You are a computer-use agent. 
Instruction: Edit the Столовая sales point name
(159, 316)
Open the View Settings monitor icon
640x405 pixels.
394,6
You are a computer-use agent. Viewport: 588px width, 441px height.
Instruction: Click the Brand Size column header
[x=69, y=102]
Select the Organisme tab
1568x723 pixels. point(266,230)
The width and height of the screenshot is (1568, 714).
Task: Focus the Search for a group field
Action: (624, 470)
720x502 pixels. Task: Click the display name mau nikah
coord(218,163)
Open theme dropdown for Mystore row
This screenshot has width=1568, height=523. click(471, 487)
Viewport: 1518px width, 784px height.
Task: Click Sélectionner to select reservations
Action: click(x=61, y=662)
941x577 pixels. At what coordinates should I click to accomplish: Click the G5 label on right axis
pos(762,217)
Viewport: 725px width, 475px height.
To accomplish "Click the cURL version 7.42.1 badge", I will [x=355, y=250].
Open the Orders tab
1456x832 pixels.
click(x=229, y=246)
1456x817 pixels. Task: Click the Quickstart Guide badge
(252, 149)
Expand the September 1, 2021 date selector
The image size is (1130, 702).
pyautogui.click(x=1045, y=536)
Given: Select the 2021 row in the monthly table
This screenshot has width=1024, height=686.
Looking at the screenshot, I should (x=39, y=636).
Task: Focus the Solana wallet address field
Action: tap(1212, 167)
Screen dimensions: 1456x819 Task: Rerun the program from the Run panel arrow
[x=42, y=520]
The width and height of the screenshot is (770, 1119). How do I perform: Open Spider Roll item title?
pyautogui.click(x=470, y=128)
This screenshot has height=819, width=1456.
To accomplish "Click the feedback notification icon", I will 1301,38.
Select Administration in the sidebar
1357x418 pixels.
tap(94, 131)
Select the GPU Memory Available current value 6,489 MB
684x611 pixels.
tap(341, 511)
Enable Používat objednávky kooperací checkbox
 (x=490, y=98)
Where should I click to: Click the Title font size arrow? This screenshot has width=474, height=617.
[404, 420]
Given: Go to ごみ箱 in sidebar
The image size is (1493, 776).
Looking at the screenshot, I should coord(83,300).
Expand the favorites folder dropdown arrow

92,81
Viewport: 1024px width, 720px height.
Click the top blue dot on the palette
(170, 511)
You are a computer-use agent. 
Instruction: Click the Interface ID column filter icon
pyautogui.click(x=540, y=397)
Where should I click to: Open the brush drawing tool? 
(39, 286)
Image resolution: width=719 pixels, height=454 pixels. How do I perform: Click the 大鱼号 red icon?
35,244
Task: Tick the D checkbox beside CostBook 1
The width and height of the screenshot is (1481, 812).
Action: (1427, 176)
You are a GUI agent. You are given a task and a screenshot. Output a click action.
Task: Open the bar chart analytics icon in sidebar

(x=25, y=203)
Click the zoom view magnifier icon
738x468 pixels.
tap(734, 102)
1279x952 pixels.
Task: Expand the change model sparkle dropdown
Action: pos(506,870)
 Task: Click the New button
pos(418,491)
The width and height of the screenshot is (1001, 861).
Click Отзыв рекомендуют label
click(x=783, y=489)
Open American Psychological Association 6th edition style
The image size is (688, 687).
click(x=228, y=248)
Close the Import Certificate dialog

####

What is needed: Rewrite the listing above with "Instruction" swapped for "Command" throughout, and leave everything else unchanged.

Solution to the exercise:
You are a computer-use agent. 
Command: Edit the Столовая sales point name
(159, 316)
Open the View Settings monitor icon
640x405 pixels.
394,6
You are a computer-use agent. Viewport: 588px width, 441px height.
Command: Click the Brand Size column header
[x=69, y=102]
Select the Organisme tab
1568x723 pixels. point(266,230)
The width and height of the screenshot is (1568, 714).
Task: Focus the Search for a group field
Action: (624, 470)
720x502 pixels. Task: Click the display name mau nikah
coord(218,163)
Open theme dropdown for Mystore row
This screenshot has width=1568, height=523. click(471, 487)
Viewport: 1518px width, 784px height.
Task: Click Sélectionner to select reservations
Action: click(x=61, y=662)
941x577 pixels. At what coordinates should I click to accomplish: Click the G5 label on right axis
pos(762,217)
Viewport: 725px width, 475px height.
To accomplish "Click the cURL version 7.42.1 badge", I will [x=355, y=250].
Open the Orders tab
1456x832 pixels.
click(x=229, y=246)
1456x817 pixels. Task: Click the Quickstart Guide badge
(252, 149)
Expand the September 1, 2021 date selector
The image size is (1130, 702).
pyautogui.click(x=1045, y=536)
Given: Select the 2021 row in the monthly table
This screenshot has width=1024, height=686.
Looking at the screenshot, I should (x=39, y=636).
Task: Focus the Solana wallet address field
Action: tap(1212, 167)
Screen dimensions: 1456x819 Task: Rerun the program from the Run panel arrow
[x=42, y=520]
The width and height of the screenshot is (770, 1119). How do I perform: Open Spider Roll item title?
pyautogui.click(x=470, y=128)
This screenshot has height=819, width=1456.
To accomplish "Click the feedback notification icon", I will 1301,38.
Select Administration in the sidebar
1357x418 pixels.
tap(94, 131)
Select the GPU Memory Available current value 6,489 MB
684x611 pixels.
tap(341, 511)
Enable Používat objednávky kooperací checkbox
 (x=490, y=98)
Where should I click to: Click the Title font size arrow? This screenshot has width=474, height=617.
[404, 420]
Given: Go to ごみ箱 in sidebar
The image size is (1493, 776).
Looking at the screenshot, I should coord(83,300).
Expand the favorites folder dropdown arrow

92,81
Viewport: 1024px width, 720px height.
Click the top blue dot on the palette
(170, 511)
You are a computer-use agent. 
Command: Click the Interface ID column filter icon
pyautogui.click(x=540, y=397)
Where should I click to: Open the brush drawing tool? 
(39, 286)
Image resolution: width=719 pixels, height=454 pixels. How do I perform: Click the 大鱼号 red icon?
35,244
Task: Tick the D checkbox beside CostBook 1
The width and height of the screenshot is (1481, 812).
Action: (1427, 176)
You are a GUI agent. You are given a task and a screenshot. Output a click action.
Task: Open the bar chart analytics icon in sidebar

(x=25, y=203)
Click the zoom view magnifier icon
738x468 pixels.
tap(734, 102)
1279x952 pixels.
Task: Expand the change model sparkle dropdown
Action: pos(506,870)
 Task: Click the New button
pos(418,491)
The width and height of the screenshot is (1001, 861).
Click Отзыв рекомендуют label
click(x=783, y=489)
Open American Psychological Association 6th edition style
The image size is (688, 687).
click(x=228, y=248)
Close the Import Certificate dialog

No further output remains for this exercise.